Résumé en français de la thèse de Paolo Chevalier, « Une approche spatio-temporelle de la dépendance à la mobilité dans les métropoles de Barcelone et d’Aix-Marseille-Provence », novembre 2020, Université Paris-Est.

Cette thèse tente d’éclairer un paradoxe entre, d’un côté, le fait que la mobilité spatiale constitue une ressource, notamment à l’accès à l’emploi ou au logement, et, de l’autre, que les pratiques de mobilité génèrent des coûts ou des difficultés importantes (en termes financiers, d’efforts au quotidien, de conséquences sur l’organisation de la vie personnelle ou familiale), en particulier pour ceux qui ont de longs budgets-temps de transport pour se rendre sur leur(s) lieu(x) de travail. Nous nous intéressons aux travailleurs qui appartiennent aux catégories sociales les plus modestes, car nous faisons l’hypothèse qu’ils ont moins de marges de manœuvre pour s’adapter à ces situations de mobilité fortement contraintes. Pour cette étude, nous chercherons à comprendre dans quelle mesure les longs budgets-temps quotidiens pour se rendre au travail sont révélateurs d’une dépendance à la mobilité et quelles en sont les formes et les conséquences pour les actifs disposant de revenus modestes.

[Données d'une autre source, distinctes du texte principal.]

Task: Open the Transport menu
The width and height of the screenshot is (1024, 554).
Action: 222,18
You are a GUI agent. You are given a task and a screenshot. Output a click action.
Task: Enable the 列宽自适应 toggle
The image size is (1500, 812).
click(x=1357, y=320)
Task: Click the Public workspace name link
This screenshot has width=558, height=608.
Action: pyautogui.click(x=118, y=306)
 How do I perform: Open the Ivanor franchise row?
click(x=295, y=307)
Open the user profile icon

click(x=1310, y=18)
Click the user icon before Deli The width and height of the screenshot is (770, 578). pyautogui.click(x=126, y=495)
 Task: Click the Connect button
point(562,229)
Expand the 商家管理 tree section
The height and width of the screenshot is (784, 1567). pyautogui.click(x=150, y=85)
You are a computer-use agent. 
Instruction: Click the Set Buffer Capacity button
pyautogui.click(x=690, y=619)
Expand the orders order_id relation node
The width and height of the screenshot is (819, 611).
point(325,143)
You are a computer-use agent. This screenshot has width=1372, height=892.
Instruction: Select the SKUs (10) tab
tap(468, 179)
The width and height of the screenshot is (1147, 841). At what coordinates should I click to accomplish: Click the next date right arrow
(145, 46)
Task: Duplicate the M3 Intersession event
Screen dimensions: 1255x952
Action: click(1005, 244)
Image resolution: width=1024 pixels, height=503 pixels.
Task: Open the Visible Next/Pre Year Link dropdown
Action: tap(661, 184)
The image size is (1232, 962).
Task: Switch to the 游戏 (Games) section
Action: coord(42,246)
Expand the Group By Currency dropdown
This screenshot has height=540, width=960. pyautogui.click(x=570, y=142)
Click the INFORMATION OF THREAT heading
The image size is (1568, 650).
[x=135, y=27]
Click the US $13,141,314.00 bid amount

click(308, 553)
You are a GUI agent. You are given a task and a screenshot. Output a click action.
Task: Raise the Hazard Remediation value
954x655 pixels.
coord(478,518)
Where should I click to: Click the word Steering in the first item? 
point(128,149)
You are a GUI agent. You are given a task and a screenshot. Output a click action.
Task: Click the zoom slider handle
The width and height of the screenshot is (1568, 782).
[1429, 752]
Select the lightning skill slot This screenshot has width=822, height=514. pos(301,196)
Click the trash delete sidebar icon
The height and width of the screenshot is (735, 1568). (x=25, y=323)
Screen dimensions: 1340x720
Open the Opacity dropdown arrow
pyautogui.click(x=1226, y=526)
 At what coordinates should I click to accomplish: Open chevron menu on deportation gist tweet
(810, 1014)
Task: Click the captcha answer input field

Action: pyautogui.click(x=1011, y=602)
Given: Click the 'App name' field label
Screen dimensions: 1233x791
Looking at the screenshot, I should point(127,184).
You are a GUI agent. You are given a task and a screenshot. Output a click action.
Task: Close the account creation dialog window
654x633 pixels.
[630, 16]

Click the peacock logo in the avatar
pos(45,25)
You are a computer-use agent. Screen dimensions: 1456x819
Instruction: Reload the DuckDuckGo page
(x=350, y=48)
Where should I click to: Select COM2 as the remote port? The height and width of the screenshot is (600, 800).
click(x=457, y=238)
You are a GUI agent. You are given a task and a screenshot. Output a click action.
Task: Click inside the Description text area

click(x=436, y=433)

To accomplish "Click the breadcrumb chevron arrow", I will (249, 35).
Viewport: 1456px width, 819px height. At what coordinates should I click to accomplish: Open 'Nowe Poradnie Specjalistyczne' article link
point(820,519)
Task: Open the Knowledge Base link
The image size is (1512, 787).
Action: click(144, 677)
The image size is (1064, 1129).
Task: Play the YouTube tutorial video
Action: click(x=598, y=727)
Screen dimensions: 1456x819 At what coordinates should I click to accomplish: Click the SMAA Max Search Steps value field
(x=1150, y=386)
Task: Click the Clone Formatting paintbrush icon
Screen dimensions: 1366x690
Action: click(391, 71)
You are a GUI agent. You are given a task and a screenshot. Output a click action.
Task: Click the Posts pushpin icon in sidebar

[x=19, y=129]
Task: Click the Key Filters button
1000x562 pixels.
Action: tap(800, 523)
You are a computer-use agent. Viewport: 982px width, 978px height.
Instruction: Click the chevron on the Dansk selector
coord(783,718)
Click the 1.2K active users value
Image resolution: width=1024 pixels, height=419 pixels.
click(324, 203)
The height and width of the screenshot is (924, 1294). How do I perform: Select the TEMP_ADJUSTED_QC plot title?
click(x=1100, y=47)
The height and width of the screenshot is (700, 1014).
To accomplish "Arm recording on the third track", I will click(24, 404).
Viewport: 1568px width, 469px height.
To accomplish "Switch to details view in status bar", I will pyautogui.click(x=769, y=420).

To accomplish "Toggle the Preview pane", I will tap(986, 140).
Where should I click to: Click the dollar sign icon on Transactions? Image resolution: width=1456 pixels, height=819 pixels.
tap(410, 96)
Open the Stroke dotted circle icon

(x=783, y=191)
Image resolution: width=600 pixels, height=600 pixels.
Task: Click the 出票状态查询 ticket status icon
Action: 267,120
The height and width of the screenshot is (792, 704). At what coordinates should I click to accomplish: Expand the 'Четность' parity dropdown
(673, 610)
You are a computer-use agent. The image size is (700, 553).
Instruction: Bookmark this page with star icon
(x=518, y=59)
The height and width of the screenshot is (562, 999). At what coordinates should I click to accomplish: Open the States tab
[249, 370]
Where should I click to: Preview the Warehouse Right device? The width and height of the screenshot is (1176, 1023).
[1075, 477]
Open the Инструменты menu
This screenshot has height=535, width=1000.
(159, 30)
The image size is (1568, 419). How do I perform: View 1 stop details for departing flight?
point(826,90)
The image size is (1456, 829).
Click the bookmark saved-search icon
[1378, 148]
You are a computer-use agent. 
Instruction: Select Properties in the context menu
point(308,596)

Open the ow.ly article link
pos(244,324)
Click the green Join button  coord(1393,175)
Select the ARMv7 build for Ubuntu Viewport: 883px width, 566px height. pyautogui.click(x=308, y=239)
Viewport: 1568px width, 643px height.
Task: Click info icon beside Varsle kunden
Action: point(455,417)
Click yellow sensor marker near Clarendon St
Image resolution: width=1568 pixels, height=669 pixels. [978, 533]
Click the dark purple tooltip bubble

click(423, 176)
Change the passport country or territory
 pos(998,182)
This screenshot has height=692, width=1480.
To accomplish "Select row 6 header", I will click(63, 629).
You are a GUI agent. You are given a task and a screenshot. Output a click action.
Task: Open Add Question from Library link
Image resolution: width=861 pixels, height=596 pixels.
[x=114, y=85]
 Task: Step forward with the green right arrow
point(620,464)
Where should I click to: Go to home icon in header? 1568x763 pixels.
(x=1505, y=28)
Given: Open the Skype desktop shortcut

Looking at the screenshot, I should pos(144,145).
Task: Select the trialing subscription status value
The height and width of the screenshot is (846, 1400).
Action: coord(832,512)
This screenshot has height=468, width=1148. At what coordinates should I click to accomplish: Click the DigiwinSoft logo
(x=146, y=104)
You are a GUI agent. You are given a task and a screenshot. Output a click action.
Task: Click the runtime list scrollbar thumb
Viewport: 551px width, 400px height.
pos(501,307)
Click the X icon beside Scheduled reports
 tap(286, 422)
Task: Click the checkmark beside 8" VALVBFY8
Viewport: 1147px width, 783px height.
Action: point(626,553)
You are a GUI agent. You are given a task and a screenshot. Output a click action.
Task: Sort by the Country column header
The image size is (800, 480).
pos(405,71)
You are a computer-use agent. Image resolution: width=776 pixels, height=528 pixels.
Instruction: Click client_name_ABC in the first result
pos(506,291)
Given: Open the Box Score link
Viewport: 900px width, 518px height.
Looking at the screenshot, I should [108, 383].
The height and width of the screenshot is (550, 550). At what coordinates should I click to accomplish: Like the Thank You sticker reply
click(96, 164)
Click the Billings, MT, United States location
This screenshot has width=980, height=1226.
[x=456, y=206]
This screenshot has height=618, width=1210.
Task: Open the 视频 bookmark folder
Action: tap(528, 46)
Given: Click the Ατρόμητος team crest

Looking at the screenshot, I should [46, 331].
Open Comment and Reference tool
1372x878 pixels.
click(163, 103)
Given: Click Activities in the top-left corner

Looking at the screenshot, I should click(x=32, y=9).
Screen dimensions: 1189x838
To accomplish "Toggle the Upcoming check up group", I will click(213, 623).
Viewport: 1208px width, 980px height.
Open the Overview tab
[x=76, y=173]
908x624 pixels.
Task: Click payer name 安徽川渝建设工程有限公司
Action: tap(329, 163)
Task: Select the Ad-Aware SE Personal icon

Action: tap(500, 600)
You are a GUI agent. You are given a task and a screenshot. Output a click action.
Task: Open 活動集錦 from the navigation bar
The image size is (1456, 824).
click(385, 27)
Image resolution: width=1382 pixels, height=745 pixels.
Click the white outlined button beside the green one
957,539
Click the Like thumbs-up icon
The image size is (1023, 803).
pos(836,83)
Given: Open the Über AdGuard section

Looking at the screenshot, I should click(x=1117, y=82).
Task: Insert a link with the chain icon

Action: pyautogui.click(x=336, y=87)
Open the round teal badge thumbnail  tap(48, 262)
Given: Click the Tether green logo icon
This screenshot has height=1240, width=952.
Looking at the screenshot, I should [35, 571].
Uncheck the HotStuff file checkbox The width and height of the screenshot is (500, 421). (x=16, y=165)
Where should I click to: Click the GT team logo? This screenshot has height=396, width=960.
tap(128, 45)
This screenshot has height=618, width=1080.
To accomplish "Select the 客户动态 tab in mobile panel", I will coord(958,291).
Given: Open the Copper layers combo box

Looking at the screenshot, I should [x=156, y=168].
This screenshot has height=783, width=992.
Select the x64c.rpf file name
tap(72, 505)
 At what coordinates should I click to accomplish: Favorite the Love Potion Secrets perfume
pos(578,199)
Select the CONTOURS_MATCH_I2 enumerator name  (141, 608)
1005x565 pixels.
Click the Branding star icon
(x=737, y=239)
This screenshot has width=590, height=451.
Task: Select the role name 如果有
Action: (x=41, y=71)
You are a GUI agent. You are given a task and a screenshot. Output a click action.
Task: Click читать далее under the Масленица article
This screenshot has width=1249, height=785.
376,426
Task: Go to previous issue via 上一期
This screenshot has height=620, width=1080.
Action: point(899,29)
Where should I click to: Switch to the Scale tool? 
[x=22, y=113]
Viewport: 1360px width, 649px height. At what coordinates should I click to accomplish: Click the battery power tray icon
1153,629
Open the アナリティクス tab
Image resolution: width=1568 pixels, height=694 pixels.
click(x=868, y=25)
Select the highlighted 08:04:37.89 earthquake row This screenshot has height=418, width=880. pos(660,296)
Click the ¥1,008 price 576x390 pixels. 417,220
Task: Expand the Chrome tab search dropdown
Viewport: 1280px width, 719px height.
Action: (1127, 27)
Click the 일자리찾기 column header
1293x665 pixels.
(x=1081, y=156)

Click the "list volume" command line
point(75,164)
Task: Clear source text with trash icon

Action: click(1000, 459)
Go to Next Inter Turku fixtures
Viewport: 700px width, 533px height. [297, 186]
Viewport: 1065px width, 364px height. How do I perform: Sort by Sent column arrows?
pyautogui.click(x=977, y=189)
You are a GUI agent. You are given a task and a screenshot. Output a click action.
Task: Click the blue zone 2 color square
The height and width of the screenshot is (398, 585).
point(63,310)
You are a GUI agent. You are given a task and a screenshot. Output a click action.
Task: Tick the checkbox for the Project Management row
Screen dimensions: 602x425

Après avoir quantifié cette population avec les enquêtes de mobilité disponibles dans la région métropolitaine de Barcelone et la métropole d’Aix-Marseille-Provence et divisé celle-ci en quatre groupes : les « Lents pendulaires », les « Rapides pendulaires », les « Lents multi-lieux de travail » et les « Rapides multi-lieux de travail », nous mènerons une enquête qualitative auprès de quarante d’entre eux. D’abord, la collecte de données GPS va permettre d’observer leurs déplacements quotidiens pendant une semaine. Un entretien semi-directif avec les individus permet ensuite de commenter l’espace parcouru ainsi que leur situation résidentielle, professionnelle et familiale. Dans un second temps, le recueil de données biographiques nous donnera la possibilité de reconstruire leur parcours de vie dans le temps et dans l’espace. Avec cet ensemble de données, nous analysons comment cette situation de mobilité quotidienne fortement contrainte est liée aux ajustements entre leurs aspirations et les conditions d’accès au logement, aux ajustements de la vie professionnelle et de la situation familiale, et, aussi, aux évolutions de leurs aptitudes et de leurs potentiels de mobilité au cours de la vie. Malgré l’observation de pratiques de mobilité très hétérogènes, nous constatons, pour les actifs modestes, que les longs budgets-temps de transport sont, parfois, le prix à payer pour être intégrés socialement dans ces deux métropoles européennes.

Mots-clefs : dépendance à la mobilité, mobilités quotidiennes et résidentielles, approche biographique, données GPS, comparaison européenne.